五皇子安排的內線同樣撲跪在龍椅前,借著攙扶的動作將最後一點“紅顏醉”彈進皇帝衣領。
鹿血酒的氣息撲麵而來,隻見帝王逐漸渙散的瞳孔裡,倒映著自己悲慟欲絕的臉。
……
景仁宮的喪鐘響徹紫禁城時,五皇子正在讓人謄寫傳位詔書。
然而一向不問世事的賢貴妃卻是牽著六歲的六皇子走了進來,身後跟著的卻是一眾老牌妃嬪,牡丹團花宮裝下擺還沾著雪粒子。
“賢貴妃,你這是什麼意思?”
“五皇子,你坐上叛亂謀殺先皇,就不怕漫天神佛的懲罰嗎?”
“哈哈,神佛?在哪?你讓他們出來啊!”
“來人!把這個坐上叛亂,謀殺先皇的孽障拿下。”
“滄浪”一聲,五皇子驚慌的拔出了佩劍,色厲內荏的看向眼前的侍衛,“我是天朝儲君!未來的天子!誰敢上前?”
“……”眾侍衛都是紛紛看向一旁的賢貴妃。
“哼!拿下。”
“是!貴妃娘娘。”
彆看五皇子拿著鋒利的寶劍在那裡比比劃劃咋咋呼呼,其實根本不是那麼回事,很容易便是被侍衛給控製了。
接著侍衛又是把那個溫實初給五花大綁的拎來,五皇子卻是麵若死灰的癱軟在地,他明白這是螳螂捕蟬黃雀在後,他再也沒辦法登上那個皇帝寶座了。

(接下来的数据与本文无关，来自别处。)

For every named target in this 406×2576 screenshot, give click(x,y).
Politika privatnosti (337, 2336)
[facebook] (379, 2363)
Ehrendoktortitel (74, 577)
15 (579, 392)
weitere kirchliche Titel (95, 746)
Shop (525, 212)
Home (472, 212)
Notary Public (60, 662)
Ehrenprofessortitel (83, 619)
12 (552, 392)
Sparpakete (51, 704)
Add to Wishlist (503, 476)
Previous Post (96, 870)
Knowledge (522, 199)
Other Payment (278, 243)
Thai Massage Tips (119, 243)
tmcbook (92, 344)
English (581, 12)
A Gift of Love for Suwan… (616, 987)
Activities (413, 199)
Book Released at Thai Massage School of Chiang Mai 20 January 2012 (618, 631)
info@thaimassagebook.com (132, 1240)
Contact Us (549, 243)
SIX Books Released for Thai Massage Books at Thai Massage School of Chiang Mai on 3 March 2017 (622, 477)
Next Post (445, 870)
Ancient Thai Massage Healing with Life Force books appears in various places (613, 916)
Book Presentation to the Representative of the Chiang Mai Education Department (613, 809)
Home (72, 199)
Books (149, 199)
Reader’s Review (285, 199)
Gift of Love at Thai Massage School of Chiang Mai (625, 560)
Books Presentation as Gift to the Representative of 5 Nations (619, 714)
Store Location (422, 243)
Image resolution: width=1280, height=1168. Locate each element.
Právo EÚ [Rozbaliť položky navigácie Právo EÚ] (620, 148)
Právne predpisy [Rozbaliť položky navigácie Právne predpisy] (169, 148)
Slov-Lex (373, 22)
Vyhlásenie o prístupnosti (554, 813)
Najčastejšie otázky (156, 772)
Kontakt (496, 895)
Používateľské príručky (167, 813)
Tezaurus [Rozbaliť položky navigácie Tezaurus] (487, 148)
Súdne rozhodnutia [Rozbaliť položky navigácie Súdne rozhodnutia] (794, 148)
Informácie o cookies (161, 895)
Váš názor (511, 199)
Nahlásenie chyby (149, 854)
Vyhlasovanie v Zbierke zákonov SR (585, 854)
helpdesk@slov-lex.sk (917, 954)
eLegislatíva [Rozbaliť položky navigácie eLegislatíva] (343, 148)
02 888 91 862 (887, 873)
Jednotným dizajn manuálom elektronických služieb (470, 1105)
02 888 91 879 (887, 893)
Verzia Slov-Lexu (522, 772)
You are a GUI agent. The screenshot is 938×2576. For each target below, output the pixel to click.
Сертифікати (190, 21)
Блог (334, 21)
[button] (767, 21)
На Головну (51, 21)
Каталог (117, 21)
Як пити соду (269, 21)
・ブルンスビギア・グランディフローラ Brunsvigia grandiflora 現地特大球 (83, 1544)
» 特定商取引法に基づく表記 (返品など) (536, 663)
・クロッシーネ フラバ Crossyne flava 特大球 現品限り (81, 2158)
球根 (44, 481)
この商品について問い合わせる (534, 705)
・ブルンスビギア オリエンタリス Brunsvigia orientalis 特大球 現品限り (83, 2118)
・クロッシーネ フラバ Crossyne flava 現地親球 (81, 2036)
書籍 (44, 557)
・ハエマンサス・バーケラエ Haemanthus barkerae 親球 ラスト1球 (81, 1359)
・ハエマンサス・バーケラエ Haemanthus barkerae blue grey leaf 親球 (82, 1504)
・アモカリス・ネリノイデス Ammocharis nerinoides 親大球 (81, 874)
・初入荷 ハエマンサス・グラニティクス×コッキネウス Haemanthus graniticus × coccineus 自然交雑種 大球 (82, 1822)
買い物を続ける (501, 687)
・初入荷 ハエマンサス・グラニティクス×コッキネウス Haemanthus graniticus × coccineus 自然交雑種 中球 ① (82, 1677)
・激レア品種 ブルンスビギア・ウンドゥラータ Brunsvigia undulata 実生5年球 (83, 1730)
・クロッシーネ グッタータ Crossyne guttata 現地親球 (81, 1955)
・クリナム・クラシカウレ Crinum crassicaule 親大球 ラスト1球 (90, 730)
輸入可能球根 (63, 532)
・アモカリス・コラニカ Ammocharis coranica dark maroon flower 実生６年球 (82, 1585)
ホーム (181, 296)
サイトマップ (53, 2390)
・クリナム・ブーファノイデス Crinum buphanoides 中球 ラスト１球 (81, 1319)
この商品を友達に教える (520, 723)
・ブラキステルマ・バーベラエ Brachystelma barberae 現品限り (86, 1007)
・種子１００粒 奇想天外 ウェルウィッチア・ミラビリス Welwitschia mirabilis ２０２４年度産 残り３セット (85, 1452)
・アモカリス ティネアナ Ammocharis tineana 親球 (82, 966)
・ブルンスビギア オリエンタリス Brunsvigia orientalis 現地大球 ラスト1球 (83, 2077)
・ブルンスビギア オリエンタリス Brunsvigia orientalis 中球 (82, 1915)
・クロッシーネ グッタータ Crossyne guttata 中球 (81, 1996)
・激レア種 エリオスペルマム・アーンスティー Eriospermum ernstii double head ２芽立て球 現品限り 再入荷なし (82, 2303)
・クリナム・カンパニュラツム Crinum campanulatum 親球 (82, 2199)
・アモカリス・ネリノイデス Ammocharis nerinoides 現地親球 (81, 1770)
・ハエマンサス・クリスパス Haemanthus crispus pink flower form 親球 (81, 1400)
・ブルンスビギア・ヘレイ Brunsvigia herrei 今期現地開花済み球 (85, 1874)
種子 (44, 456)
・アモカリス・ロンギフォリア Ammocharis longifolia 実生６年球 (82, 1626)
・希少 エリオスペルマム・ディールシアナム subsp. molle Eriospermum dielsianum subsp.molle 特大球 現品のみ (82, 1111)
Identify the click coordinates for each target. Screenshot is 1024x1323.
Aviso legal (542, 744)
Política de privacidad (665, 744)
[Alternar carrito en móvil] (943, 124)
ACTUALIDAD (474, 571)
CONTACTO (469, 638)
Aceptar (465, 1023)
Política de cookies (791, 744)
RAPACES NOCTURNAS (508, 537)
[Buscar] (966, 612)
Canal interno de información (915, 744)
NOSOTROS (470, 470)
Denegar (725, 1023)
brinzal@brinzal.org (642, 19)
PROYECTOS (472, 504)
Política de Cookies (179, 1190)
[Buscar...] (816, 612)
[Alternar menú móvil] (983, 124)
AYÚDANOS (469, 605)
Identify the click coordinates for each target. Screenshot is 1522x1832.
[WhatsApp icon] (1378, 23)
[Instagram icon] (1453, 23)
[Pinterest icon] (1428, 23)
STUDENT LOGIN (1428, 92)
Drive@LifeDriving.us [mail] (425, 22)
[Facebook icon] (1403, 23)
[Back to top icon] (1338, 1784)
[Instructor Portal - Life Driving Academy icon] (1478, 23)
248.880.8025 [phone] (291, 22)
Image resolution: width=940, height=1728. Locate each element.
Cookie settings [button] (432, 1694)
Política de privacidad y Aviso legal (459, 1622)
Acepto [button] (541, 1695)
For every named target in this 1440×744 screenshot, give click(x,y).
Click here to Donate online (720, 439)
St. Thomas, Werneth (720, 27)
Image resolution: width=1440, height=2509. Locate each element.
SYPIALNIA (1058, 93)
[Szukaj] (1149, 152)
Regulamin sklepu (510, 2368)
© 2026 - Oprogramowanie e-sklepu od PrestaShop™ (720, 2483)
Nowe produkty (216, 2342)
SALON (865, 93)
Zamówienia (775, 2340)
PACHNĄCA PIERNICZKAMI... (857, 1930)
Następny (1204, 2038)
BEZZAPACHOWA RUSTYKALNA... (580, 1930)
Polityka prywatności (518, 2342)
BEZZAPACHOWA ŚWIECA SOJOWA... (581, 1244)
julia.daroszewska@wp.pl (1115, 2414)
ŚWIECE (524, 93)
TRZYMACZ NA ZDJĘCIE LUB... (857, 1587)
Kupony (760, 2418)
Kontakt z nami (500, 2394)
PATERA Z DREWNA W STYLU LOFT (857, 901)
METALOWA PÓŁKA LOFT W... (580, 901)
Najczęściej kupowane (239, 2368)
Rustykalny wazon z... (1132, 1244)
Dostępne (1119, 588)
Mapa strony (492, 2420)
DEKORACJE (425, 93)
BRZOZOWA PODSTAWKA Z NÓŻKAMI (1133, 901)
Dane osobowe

緊接著賢貴妃喊來了天朝的文武百官,然後讓人取下了正大光明後的兩封密詔,一封是冊封四皇子為新皇帝的詔書,另一封卻是冊封六皇子為皇帝的詔書。
如今四皇子已經被毒害而死,皇位自然而然的落到了六皇子頭上,而賢貴妃也是自動進階為皇太後,並且還要垂簾聽政輔佐新皇登基。
很快皇太後和皇帝便是下詔任命蘇寧為總理大臣,領班軍機大臣,輔佐皇帝處理天下一切政務。
赦免賈家一切罪行,冊封賈寶玉為一品榮國公。
大赦天下,開海通商,鼓勵民間資本進入工商業,全麵修建鐵路和公路,剃發更服和移風易俗。